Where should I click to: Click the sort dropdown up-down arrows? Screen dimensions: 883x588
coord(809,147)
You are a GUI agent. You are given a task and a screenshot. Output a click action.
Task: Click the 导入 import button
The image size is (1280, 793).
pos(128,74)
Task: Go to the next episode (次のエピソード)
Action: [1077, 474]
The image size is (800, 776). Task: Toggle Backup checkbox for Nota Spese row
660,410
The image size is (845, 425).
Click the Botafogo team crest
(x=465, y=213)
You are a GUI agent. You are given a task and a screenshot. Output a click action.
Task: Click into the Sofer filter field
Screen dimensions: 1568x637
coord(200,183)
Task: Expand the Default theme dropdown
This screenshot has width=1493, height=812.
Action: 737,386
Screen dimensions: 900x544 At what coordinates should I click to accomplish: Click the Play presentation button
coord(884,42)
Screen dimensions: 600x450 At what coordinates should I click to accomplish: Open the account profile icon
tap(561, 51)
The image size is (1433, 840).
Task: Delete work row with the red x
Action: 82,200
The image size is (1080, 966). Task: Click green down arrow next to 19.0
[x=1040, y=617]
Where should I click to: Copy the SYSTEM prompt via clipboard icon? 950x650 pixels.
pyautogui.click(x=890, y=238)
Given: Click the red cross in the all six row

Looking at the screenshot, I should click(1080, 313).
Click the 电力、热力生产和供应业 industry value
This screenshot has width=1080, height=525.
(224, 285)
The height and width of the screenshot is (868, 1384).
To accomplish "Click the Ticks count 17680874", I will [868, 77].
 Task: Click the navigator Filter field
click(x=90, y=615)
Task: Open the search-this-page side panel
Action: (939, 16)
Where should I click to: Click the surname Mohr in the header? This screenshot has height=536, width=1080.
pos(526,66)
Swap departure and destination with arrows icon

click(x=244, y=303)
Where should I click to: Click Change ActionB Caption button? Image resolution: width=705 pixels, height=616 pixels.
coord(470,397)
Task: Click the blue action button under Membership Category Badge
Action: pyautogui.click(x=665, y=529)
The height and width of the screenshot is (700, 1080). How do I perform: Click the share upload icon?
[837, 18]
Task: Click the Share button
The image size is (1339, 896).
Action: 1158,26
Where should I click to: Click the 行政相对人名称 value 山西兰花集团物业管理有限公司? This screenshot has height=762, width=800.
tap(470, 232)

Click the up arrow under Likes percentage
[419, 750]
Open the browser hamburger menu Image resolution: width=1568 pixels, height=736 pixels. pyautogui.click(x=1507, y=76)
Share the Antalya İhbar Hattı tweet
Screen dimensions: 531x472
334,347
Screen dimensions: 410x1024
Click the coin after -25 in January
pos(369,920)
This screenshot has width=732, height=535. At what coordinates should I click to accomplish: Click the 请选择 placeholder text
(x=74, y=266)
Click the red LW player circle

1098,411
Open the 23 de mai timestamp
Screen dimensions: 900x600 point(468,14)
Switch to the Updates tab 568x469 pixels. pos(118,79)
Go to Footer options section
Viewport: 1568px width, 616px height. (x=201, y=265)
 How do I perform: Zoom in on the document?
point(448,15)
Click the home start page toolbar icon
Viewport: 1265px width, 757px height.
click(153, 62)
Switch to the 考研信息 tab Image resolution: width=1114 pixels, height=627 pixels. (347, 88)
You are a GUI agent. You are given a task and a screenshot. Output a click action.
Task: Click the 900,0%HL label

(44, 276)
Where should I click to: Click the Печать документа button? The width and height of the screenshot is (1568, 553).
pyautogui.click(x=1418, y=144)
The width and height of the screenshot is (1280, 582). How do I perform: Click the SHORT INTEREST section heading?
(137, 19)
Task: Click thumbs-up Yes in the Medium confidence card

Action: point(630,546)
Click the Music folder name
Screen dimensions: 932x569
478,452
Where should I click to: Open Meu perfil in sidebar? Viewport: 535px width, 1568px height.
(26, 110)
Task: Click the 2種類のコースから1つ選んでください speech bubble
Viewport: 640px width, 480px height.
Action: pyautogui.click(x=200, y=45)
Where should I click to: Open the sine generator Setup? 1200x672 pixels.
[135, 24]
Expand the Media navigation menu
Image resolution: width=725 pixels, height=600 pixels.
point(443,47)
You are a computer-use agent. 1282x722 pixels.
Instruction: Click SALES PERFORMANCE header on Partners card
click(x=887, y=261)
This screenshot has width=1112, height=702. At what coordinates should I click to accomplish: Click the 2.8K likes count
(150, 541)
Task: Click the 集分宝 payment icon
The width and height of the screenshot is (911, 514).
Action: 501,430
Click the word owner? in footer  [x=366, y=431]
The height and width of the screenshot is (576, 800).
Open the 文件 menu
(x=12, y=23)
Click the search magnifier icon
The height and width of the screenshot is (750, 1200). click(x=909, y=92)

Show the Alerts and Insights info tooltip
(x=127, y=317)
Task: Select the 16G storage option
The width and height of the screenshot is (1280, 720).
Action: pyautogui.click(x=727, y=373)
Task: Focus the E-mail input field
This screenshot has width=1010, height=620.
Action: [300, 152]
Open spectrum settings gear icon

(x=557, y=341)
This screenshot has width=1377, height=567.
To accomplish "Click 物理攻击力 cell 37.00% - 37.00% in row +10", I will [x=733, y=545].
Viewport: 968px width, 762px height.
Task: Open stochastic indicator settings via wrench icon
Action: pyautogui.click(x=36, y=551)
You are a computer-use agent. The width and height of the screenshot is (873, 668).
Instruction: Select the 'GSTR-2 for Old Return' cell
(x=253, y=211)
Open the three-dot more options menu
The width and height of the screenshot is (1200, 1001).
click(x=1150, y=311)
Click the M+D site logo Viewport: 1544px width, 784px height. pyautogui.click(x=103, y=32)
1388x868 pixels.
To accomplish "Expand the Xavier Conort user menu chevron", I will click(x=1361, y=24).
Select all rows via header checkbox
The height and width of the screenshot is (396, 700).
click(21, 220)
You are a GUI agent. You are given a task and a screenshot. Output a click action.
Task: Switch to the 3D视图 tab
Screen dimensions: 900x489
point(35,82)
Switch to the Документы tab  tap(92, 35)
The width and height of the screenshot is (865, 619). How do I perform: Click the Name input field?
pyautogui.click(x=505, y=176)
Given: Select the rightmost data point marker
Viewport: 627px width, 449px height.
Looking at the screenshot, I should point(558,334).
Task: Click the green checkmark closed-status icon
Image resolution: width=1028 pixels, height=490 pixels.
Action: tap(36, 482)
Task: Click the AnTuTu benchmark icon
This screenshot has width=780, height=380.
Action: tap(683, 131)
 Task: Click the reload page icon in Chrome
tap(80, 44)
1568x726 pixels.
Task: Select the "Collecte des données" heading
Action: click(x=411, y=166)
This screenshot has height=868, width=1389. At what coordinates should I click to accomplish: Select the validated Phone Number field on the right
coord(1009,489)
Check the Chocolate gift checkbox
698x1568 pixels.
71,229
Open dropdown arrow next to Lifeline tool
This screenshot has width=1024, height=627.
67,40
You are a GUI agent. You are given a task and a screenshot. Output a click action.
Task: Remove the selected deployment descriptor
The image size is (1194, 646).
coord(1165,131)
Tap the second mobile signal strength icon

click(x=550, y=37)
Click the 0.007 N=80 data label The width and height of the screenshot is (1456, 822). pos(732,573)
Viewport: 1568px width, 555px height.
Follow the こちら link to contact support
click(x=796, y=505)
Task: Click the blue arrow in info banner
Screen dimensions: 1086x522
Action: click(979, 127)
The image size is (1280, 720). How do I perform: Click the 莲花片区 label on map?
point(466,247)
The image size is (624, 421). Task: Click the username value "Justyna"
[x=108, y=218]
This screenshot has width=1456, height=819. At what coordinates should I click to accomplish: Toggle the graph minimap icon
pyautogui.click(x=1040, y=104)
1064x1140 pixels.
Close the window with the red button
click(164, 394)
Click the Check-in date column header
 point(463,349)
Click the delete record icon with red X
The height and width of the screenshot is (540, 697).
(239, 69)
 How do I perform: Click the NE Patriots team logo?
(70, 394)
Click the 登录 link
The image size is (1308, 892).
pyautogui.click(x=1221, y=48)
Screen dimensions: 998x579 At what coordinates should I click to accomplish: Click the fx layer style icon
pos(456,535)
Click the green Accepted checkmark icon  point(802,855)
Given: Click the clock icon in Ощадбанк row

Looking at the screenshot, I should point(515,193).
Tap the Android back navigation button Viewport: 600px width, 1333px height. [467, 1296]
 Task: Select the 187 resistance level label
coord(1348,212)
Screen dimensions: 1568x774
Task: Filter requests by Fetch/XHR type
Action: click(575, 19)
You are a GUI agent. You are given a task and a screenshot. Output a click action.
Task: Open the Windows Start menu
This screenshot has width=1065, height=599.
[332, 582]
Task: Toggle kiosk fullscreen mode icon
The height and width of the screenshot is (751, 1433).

§ §

What to work on: Please reproduce the lines from the line with "Screen dimensions: 900x544" to the line with "Task: Click the Share button", both ends included, exactly as they appear above.

Solution for this problem:
Screen dimensions: 900x544 At what coordinates should I click to accomplish: Click the Play presentation button
coord(884,42)
Screen dimensions: 600x450 At what coordinates should I click to accomplish: Open the account profile icon
tap(561, 51)
The image size is (1433, 840).
Task: Delete work row with the red x
Action: 82,200
The image size is (1080, 966). Task: Click green down arrow next to 19.0
[x=1040, y=617]
Where should I click to: Copy the SYSTEM prompt via clipboard icon? 950x650 pixels.
pyautogui.click(x=890, y=238)
Given: Click the red cross in the all six row

Looking at the screenshot, I should click(1080, 313).
Click the 电力、热力生产和供应业 industry value
This screenshot has width=1080, height=525.
(224, 285)
The height and width of the screenshot is (868, 1384).
To accomplish "Click the Ticks count 17680874", I will [868, 77].
 Task: Click the navigator Filter field
click(x=90, y=615)
Task: Open the search-this-page side panel
Action: (939, 16)
Where should I click to: Click the surname Mohr in the header? This screenshot has height=536, width=1080.
pos(526,66)
Swap departure and destination with arrows icon

click(x=244, y=303)
Where should I click to: Click Change ActionB Caption button? Image resolution: width=705 pixels, height=616 pixels.
coord(470,397)
Task: Click the blue action button under Membership Category Badge
Action: pyautogui.click(x=665, y=529)
The height and width of the screenshot is (700, 1080). How do I perform: Click the share upload icon?
[837, 18]
Task: Click the Share button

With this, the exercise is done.